When businesses go right they are fantastic ways to generate capital, ideas and opportunities. But I also like to suggest that they are also a tremendous source on learning when they don't go right. Having interviewed a number of angel investors recently I've also discovered they are more likely to invest in someone who's had a company go bad - because failed entreprenuers are more likely to see the warning signs, and more likely to know how to avoid them in future. While this first business venture might not have gone off as you'd hoped, I'd like to suggest that you are now an important source of knowledge for your own and other business ventures. The virtuous circle of innovations created by young entreprenuers cannot be understated and should be encouraged and respected far more than property speculation if we are to become a truly innovative economy.
As for 'investing' in housing - every economic indicator suggests Australian property is the one western asset bubble which has yet to pop, so I'd suggest you hold off for a few years.

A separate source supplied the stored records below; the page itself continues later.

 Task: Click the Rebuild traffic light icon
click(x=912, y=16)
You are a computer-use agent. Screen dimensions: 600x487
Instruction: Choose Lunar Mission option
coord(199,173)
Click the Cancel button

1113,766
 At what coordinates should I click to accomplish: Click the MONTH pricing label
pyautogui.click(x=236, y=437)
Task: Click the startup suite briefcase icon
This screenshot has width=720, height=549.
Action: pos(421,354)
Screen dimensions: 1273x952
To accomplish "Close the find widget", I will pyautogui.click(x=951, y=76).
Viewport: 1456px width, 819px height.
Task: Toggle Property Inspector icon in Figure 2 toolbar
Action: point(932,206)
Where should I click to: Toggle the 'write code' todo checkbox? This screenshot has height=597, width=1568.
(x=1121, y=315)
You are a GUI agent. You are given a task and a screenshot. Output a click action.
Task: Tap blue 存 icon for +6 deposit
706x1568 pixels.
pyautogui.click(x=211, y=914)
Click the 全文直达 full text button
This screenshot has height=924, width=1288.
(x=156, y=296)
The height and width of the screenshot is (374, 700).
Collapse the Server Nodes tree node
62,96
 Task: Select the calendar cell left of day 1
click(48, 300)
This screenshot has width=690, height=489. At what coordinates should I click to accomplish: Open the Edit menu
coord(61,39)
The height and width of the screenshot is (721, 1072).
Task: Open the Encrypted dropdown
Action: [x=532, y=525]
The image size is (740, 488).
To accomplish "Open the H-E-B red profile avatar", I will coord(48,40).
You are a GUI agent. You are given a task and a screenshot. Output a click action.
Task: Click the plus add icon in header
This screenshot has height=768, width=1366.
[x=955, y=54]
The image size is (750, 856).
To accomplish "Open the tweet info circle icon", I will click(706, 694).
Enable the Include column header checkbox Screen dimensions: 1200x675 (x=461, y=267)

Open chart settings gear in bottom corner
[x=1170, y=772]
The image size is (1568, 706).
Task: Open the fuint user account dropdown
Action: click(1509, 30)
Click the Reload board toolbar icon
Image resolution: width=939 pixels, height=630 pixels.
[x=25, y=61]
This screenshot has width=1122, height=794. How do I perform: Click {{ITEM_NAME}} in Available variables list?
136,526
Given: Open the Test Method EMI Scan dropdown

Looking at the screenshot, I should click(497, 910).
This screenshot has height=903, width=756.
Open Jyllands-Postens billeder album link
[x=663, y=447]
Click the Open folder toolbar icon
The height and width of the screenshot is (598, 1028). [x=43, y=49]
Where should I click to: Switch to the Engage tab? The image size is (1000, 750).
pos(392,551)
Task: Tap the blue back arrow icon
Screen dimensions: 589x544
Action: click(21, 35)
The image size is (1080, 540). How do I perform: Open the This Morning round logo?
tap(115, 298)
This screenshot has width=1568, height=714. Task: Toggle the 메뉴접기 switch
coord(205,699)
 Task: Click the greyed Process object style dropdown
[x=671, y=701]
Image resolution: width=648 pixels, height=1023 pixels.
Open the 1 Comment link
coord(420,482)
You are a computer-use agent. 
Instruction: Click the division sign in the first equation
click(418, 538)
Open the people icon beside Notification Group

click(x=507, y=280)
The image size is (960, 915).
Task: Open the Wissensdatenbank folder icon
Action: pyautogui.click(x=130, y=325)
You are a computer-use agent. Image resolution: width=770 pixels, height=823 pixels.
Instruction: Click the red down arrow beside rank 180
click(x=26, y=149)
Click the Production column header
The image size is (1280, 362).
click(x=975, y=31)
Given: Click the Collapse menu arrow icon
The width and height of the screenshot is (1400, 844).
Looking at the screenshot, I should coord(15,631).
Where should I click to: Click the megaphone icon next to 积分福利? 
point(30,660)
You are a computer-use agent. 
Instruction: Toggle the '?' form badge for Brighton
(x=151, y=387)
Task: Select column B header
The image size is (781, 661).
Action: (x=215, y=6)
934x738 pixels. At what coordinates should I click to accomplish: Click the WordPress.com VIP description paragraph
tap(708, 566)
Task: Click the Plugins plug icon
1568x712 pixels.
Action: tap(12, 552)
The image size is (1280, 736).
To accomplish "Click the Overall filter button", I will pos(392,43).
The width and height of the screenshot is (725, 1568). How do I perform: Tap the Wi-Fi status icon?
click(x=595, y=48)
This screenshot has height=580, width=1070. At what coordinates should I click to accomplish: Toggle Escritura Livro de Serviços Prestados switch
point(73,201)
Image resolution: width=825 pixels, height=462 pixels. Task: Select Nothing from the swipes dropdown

The previous government used a number of techniques to articifically inflate house prices in Australias capital cities, and the present generation is in serious danger of experienceing up to a decade of negative equity. Which is OK if you're reconciled to working for your lender for ten years before you start to see returns on your money - but quite frankly - there are better ways of spending your time and money. Property speculation is a dead end for individual investors, and for the community more generally.
Your business might not have achieved the returns you hoped but you did the right thing for youself and for the economy more broadly.
Conversations regarding home renovations should be considered a little like conversations regarding health - only to be broched when asked and even then with a degree of modesty. I want to know my friends are happy and healthy and financially sercure - if they're not then I'm concerned, but I only in a few cases do I need to know the finer details.
I have faith that Generation X is capable of talking about more than renovations and interest rates at dinner parties and BBQs. At least the ones I'm invited to and hold. In fact once they start spending their weekend engaging in cultural, community and family activity insted of house hunting a few of them will even begin again to offer some interesting cultural, philosophical, economic and even political insight. The asset bubble is slowly deflating, which is a good thing, bursting would be too messy, and property investment won't look so trendy as prices come down or stagnate, and we'll be able to return once again to the more cultured, community minded society we once enjoyed.
I don't know about Generation Y - I'm sure they'll manage to turn off their mobiles long enough to read a book they'll come good eventually.